(Beginning of Material for the task)

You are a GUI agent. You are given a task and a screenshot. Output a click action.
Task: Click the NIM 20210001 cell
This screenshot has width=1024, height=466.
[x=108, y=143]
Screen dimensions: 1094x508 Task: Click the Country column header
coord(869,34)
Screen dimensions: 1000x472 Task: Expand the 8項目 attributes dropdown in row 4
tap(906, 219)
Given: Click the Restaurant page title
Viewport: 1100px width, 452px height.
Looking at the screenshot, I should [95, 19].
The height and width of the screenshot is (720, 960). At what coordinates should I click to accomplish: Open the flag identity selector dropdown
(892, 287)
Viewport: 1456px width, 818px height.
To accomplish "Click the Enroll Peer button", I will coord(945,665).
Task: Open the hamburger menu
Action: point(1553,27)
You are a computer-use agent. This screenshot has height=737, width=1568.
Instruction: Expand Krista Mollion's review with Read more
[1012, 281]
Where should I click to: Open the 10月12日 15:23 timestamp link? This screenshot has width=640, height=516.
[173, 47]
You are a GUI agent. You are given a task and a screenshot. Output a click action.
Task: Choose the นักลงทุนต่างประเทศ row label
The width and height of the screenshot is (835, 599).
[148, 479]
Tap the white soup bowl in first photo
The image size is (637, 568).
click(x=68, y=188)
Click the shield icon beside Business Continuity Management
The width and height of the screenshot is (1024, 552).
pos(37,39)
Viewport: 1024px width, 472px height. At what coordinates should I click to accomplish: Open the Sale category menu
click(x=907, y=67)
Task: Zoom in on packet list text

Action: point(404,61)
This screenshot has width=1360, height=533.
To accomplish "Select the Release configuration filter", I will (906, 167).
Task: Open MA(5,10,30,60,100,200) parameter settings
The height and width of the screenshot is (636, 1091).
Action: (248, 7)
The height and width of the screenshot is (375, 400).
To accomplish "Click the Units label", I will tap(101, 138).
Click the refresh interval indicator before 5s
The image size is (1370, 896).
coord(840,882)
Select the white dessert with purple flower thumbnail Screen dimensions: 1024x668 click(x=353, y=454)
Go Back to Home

(End of Material for the task)

■ **Problem**: Each record above is to be given again without any change to its wording.

■ **Task answer**:
You are a GUI agent. You are given a task and a screenshot. Output a click action.
Task: Click the NIM 20210001 cell
This screenshot has width=1024, height=466.
[x=108, y=143]
Screen dimensions: 1094x508 Task: Click the Country column header
coord(869,34)
Screen dimensions: 1000x472 Task: Expand the 8項目 attributes dropdown in row 4
tap(906, 219)
Given: Click the Restaurant page title
Viewport: 1100px width, 452px height.
Looking at the screenshot, I should [95, 19].
The height and width of the screenshot is (720, 960). At what coordinates should I click to accomplish: Open the flag identity selector dropdown
(892, 287)
Viewport: 1456px width, 818px height.
To accomplish "Click the Enroll Peer button", I will coord(945,665).
Task: Open the hamburger menu
Action: point(1553,27)
You are a computer-use agent. This screenshot has height=737, width=1568.
Instruction: Expand Krista Mollion's review with Read more
[1012, 281]
Where should I click to: Open the 10月12日 15:23 timestamp link? This screenshot has width=640, height=516.
[173, 47]
You are a GUI agent. You are given a task and a screenshot. Output a click action.
Task: Choose the นักลงทุนต่างประเทศ row label
The width and height of the screenshot is (835, 599).
[148, 479]
Tap the white soup bowl in first photo
The image size is (637, 568).
click(x=68, y=188)
Click the shield icon beside Business Continuity Management
The width and height of the screenshot is (1024, 552).
pos(37,39)
Viewport: 1024px width, 472px height. At what coordinates should I click to accomplish: Open the Sale category menu
click(x=907, y=67)
Task: Zoom in on packet list text

Action: point(404,61)
This screenshot has width=1360, height=533.
To accomplish "Select the Release configuration filter", I will (906, 167).
Task: Open MA(5,10,30,60,100,200) parameter settings
The height and width of the screenshot is (636, 1091).
Action: (248, 7)
The height and width of the screenshot is (375, 400).
To accomplish "Click the Units label", I will tap(101, 138).
Click the refresh interval indicator before 5s
The image size is (1370, 896).
coord(840,882)
Select the white dessert with purple flower thumbnail Screen dimensions: 1024x668 click(x=353, y=454)
Go Back to Home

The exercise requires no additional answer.